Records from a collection
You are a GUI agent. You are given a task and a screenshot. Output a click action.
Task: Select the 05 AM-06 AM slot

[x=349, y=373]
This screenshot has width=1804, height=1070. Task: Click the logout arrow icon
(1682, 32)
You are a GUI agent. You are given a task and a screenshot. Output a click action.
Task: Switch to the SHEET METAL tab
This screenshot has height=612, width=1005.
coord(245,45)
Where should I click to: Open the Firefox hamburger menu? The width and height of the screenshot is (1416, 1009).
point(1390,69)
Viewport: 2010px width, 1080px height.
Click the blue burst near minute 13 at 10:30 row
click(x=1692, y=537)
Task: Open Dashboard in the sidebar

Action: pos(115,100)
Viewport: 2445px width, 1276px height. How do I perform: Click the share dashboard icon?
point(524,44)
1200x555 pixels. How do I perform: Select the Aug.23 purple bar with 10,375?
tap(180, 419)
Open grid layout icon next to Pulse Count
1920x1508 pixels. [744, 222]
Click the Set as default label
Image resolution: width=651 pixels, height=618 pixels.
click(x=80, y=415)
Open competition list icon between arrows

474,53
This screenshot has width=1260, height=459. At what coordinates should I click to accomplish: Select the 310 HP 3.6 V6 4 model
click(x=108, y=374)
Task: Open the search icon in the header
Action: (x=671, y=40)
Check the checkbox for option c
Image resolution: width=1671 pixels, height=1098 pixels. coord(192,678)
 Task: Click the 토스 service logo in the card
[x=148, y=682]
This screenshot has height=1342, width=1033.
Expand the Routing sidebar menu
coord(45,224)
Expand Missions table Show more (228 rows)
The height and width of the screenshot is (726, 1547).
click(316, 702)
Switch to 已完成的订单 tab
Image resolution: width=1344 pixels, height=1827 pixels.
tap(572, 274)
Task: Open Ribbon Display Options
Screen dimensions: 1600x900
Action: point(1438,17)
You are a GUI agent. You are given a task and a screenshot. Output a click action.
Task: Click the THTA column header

> WHAT TO DO: Swap "GUI agent" for "interface agent" throughout the items above, leaving everything else as it is.

> THE ANSWER:
You are a interface agent. You are given a task and a screenshot. Output a click action.
Task: Select the 05 AM-06 AM slot

[x=349, y=373]
This screenshot has width=1804, height=1070. Task: Click the logout arrow icon
(1682, 32)
You are a interface agent. You are given a task and a screenshot. Output a click action.
Task: Switch to the SHEET METAL tab
This screenshot has height=612, width=1005.
coord(245,45)
Where should I click to: Open the Firefox hamburger menu? The width and height of the screenshot is (1416, 1009).
point(1390,69)
Viewport: 2010px width, 1080px height.
Click the blue burst near minute 13 at 10:30 row
click(x=1692, y=537)
Task: Open Dashboard in the sidebar

Action: pos(115,100)
Viewport: 2445px width, 1276px height. How do I perform: Click the share dashboard icon?
point(524,44)
1200x555 pixels. How do I perform: Select the Aug.23 purple bar with 10,375?
tap(180, 419)
Open grid layout icon next to Pulse Count
1920x1508 pixels. [744, 222]
Click the Set as default label
Image resolution: width=651 pixels, height=618 pixels.
click(x=80, y=415)
Open competition list icon between arrows

474,53
This screenshot has width=1260, height=459. At what coordinates should I click to accomplish: Select the 310 HP 3.6 V6 4 model
click(x=108, y=374)
Task: Open the search icon in the header
Action: (x=671, y=40)
Check the checkbox for option c
Image resolution: width=1671 pixels, height=1098 pixels. coord(192,678)
 Task: Click the 토스 service logo in the card
[x=148, y=682]
This screenshot has height=1342, width=1033.
Expand the Routing sidebar menu
coord(45,224)
Expand Missions table Show more (228 rows)
The height and width of the screenshot is (726, 1547).
click(316, 702)
Switch to 已完成的订单 tab
Image resolution: width=1344 pixels, height=1827 pixels.
tap(572, 274)
Task: Open Ribbon Display Options
Screen dimensions: 1600x900
Action: point(1438,17)
You are a interface agent. You are given a task and a screenshot. Output a click action.
Task: Click the THTA column header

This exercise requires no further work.